Memahami dan menjelaskan Konsep
Penyakit Cedera Kepala.
b.
Memahami dan menjelaskan Asuhan
Keperawatan Cedera Kepala.
c.
Memahami dan menjelaskan Asuhan
Keperawatan Sesuai Kasus.
BAB II
PEMBAHASAN
Cedera
kepala berat adalah cedera dengan skala koma glasgow 3 – 8 atau dalam keadaan
koma (Mansjoer, A,dkk, 2001 : 3).
Cedera
kepala berat adalah cedera kepala dimana otak mengalami memar dengan
kemungkinan adanya daerah hemoragi , pasien berada pada periode tidak sadarkan
diri (Smeltzer, S.C & Bare, B.C, 2002 : 2212).
Cedera
kepala berat atau memar otak terjadi perdarahan di dalam jaringan otak tanpa
adanya robekan jaringan yang kasat mata, meskipun neuron-neuron mengalami
kerusakan atau terputus (Harsono, 2000 : 311).
Dari
berbagai pengertian di atas dapat disimpulkan bahwa cedera kepala berat adalah
cedera dengan skala koma glasgow 3 – 8, dimana otak mengalami memar dengan
kemungkinan adanya perdarahan di dalam jaringan otak tanpa adanya robekan
meskipun neuron-neuran terputus.
Penyebab cedera kepala antara lain
adalah kecelakaan lalu lintas, perkelahian, jatuh dan cedera olah raga, peluru
atau pisau pada cedera kepala terbuka ( Corwin, J.E, 2001 : 175 ).
Gambaran
klinik dari cedera kepala berat adalah
kehilangan kesadaran dan/ atau terjadi amnesia lebih dari 24 jam, kontusio
serebral, laserasi, hematoma intrakranial, dan skala koma glasgow 3 - 8 ( Hudak
& Gallo, 1997: 226 ). Sedangkan gejala lain yang lebih khas adalah pasien
terbaring, kehilangan gerakan, denyut nadi lemah, pernapasan dangkal, kulit
dingin dan pucat, defekasi dan berkemih tanpa disadari, tekanan darah dan suhu
subnormal ( Smeltzer, S.C & Bare,
B.G, 2000 : 2212 ).
Otak
dilindungi dari cedera oleh rambut, kulit dan tulang.

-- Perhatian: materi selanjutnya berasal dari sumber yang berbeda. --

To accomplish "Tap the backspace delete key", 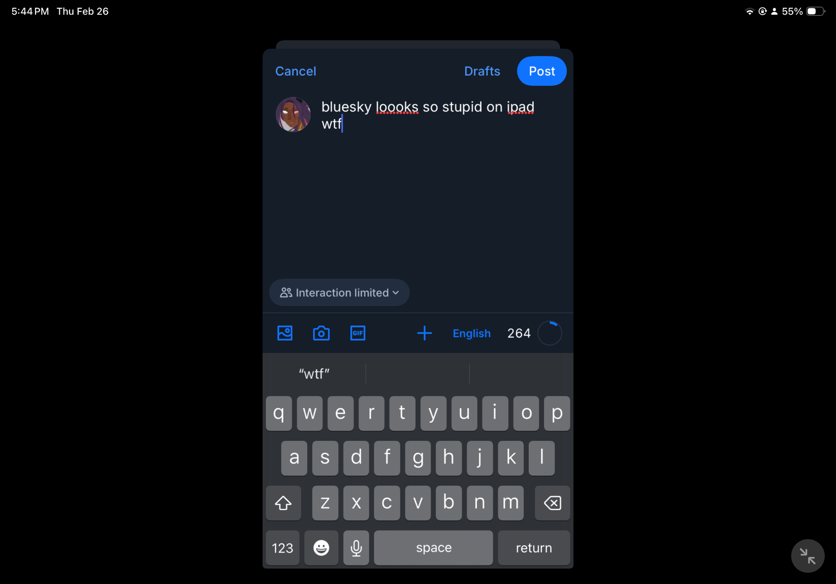I will pos(552,503).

Pelindung lain yang
melapisi otak adalah meningen yang terdiri dari 3 lapisan yaitu duramater,
araknoid, dan piameter. Sedangkan sifat anatomis yang paling penting dalam
mempengaruhi akibat trauma pada otak ialah tulang tengkorak. Meskipun tengkorak
menjadi pelindung terhadap trauma yang lebih berat ia dapat berubah menjadi
senjata terhadap otak.
Luka yang
mengenai otak dapat dibagi menjadi 3 kelompok yaitu:
1.
Hematoma epidural
Timbul setelah ruptura dari salah satu dari arteri
meningea media yang ada diantara durameter dan tulang tengkorak. Dalam hal ruptura, biasanya ada fraktur tulang
tengkorak dan bersifat perdarahan arteri maka hematoma epidural dengan cepat
berkumpul dan menyebabkan tekanan intrakranial yang progresif dan terjadi
beberapa menit sampai beberapa jam sesudah trauma.
2.
Hematoma Subdural
Berbeda dengan hematoma epidural yang berasal dari
pedarahan arteri, kebanyakan pedarahan subdural terjadi sesudah rupture dari
beberapa vena jembatan yang menghubungkan sistem vena dari otak dengan sinus
venosus yang tertutup di dalam durameter. Berpindahnya posisi otak yang terjadi
pada trauma dapat merobek beberapa vena halus pada tempat dimana mereka
menembus durameter, dengan akibat terjadi perdarahan di dalam ruang subdural.
3.
Luka Parenkim
Cedera kepala berat terjadi bila trauma tumpul merusak
atau menghancurkan jaringan otak tanpa merobek piameter. Kebanyakan tempat
cedera kepala berhubungan langsung dengan traumanya dimana terjadi pada tempat
benturan atau tempat yang berlawanan dengan tempat benturan. Otak dalam keadaan
bergerak membentur permukaan dalam tulang tengkorak atau pada bagian yang tidak
rata dalam tengkorak, misalnya sayap tulang sphenoid dan tepian tulang orbita,
yang menimbulkan cedera pada kutub frontal dan temporal serta pada qirus
orbitofrontalis ( Robbin & Kumar, 1995 : 492 ).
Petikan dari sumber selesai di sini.